Мери Лу жила в полумиле отсюда. Ее муж Ленни был вполне в порядке, но ему следовало внимательнее относиться к тому, чтобы кисти не волочились по земле при ходьбе. Мери Лу никогда сильно не заботило, есть ли что у парней в голове. По ее части больше упаковка и физическая сила.
Мы с Мери Лу подруги с рождения. Я всегда витала в облаках, а Мери Лу не утруждала себя учебой и была вечно отстающей. Может быть, отстающей — не то слово. Больше похоже, что у Мери Лу были простые цели. Она хотела выйти замуж и иметь семью. А если сможет выйти за капитана школьной команды по футболу, то еще лучше. И в точности это сделала. Вышла замуж за Ленни Станковица, который был капитаном, закончил школу и работал у своего отца в «Станковиц и сыновья. Водопровод и Отопление».
Я же хотела замуж за Алладина, чтобы могла летать на его волшебном ковре-самолете. Отсюда можно судить, насколько мы разные.

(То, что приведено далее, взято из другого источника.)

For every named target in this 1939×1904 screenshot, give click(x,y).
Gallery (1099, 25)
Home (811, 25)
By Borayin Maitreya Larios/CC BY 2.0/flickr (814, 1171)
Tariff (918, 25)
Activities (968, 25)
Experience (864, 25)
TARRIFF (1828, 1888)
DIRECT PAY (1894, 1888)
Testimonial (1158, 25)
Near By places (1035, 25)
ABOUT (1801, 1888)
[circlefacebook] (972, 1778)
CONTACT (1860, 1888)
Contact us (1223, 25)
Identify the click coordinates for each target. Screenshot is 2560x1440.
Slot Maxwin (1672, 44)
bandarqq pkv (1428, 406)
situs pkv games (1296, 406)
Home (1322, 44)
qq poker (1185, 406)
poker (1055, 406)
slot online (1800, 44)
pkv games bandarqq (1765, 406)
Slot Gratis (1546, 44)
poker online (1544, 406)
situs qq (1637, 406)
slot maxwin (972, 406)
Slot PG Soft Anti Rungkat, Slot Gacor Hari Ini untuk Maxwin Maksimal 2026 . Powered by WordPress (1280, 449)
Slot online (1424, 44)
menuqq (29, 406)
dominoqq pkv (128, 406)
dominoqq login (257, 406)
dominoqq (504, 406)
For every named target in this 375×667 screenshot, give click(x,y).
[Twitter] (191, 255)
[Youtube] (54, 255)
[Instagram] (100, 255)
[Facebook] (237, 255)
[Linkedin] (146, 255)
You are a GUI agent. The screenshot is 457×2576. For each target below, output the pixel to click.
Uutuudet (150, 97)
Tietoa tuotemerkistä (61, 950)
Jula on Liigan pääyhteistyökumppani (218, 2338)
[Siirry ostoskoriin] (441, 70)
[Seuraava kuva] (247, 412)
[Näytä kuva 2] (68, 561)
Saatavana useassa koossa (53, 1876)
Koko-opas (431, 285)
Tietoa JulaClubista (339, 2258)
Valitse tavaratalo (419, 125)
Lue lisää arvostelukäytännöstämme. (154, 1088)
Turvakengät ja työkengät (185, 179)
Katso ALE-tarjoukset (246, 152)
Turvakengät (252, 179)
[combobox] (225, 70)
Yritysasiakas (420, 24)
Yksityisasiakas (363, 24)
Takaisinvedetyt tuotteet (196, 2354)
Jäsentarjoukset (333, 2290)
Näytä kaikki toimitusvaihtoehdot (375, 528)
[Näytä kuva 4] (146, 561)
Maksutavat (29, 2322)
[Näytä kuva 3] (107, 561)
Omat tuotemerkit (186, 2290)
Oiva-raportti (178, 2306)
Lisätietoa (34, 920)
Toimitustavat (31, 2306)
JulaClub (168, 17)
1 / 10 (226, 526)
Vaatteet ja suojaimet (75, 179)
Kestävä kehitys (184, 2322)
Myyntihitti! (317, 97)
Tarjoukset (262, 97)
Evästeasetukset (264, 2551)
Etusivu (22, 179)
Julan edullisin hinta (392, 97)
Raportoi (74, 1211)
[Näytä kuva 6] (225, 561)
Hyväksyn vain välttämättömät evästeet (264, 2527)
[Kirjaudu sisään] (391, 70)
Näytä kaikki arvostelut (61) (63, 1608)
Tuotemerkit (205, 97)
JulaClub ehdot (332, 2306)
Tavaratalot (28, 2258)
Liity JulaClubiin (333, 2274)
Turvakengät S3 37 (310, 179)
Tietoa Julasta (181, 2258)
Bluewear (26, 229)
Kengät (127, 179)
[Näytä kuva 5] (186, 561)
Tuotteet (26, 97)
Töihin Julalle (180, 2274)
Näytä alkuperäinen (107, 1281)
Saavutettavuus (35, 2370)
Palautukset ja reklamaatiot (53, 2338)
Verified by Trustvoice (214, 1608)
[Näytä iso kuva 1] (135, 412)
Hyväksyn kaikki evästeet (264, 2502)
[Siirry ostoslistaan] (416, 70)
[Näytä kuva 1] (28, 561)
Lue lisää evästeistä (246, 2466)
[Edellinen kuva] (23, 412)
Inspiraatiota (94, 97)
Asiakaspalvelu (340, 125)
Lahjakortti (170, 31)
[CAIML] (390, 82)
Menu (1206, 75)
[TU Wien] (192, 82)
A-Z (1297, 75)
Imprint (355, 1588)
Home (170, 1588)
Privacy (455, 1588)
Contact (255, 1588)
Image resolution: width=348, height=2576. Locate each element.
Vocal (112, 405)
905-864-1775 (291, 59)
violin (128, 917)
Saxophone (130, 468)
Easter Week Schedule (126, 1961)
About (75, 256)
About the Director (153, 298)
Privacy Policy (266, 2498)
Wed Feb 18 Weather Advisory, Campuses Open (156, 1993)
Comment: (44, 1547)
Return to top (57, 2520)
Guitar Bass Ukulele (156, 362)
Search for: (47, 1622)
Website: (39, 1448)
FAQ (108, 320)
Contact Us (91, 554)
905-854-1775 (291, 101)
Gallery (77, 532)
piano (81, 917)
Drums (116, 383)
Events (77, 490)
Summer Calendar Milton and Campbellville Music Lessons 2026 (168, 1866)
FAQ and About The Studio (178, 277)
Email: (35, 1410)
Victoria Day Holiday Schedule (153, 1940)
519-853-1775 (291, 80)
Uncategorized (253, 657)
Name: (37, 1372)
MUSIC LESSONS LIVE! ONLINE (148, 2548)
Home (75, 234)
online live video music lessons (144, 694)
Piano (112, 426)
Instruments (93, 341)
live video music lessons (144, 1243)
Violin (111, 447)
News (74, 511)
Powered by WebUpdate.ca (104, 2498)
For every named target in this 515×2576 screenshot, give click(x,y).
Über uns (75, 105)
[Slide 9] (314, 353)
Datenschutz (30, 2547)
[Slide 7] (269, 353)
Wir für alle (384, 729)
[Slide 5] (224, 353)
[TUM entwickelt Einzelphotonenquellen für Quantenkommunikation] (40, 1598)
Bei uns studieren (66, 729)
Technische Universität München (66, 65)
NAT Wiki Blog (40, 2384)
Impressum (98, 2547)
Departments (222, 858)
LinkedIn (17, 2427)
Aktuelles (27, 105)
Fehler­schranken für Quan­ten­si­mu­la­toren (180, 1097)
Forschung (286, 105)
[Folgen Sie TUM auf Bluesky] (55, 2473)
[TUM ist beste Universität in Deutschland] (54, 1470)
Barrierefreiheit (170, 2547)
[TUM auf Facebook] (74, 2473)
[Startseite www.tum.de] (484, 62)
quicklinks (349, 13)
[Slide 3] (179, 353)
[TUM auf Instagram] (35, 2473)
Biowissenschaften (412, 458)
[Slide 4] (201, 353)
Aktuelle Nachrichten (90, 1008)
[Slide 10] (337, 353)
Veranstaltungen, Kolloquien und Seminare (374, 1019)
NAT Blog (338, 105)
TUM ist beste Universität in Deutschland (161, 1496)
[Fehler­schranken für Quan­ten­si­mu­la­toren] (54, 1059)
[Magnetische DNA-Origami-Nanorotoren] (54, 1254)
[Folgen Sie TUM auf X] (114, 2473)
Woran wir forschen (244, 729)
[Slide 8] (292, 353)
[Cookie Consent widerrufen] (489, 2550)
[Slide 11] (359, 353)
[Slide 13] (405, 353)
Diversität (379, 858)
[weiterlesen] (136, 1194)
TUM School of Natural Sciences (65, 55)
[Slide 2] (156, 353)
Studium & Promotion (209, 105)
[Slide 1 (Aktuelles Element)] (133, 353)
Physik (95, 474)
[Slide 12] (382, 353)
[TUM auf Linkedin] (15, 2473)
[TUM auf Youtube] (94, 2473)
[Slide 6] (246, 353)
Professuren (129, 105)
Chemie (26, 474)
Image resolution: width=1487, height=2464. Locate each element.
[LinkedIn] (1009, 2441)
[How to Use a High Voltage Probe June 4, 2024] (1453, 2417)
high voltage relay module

Через десять минут Мери Лу уже стояла перед передней дверью. Мери Лу на четыре дюйма ниже меня и на пять фунтов тяжелее. Она ни в коем случае не толстая. Просто солидно скроенная. Комплекцией напоминает кирпичный туалет. Если я когда-нибудь буду набирать команду для рестлинга, то возьму в партнеры Мери Лу.
— Ты сделала это! — воскликнула она, вкатываясь в прихожую и потрясая коробкой с тестом. Тут она остановилась и огляделась вокруг. — Так вот он — дом Морелли!
Сказано тихим благоговейным тоном, обычно приберегаемым для католических чудес вроде плачущей статуи Святой девственницы.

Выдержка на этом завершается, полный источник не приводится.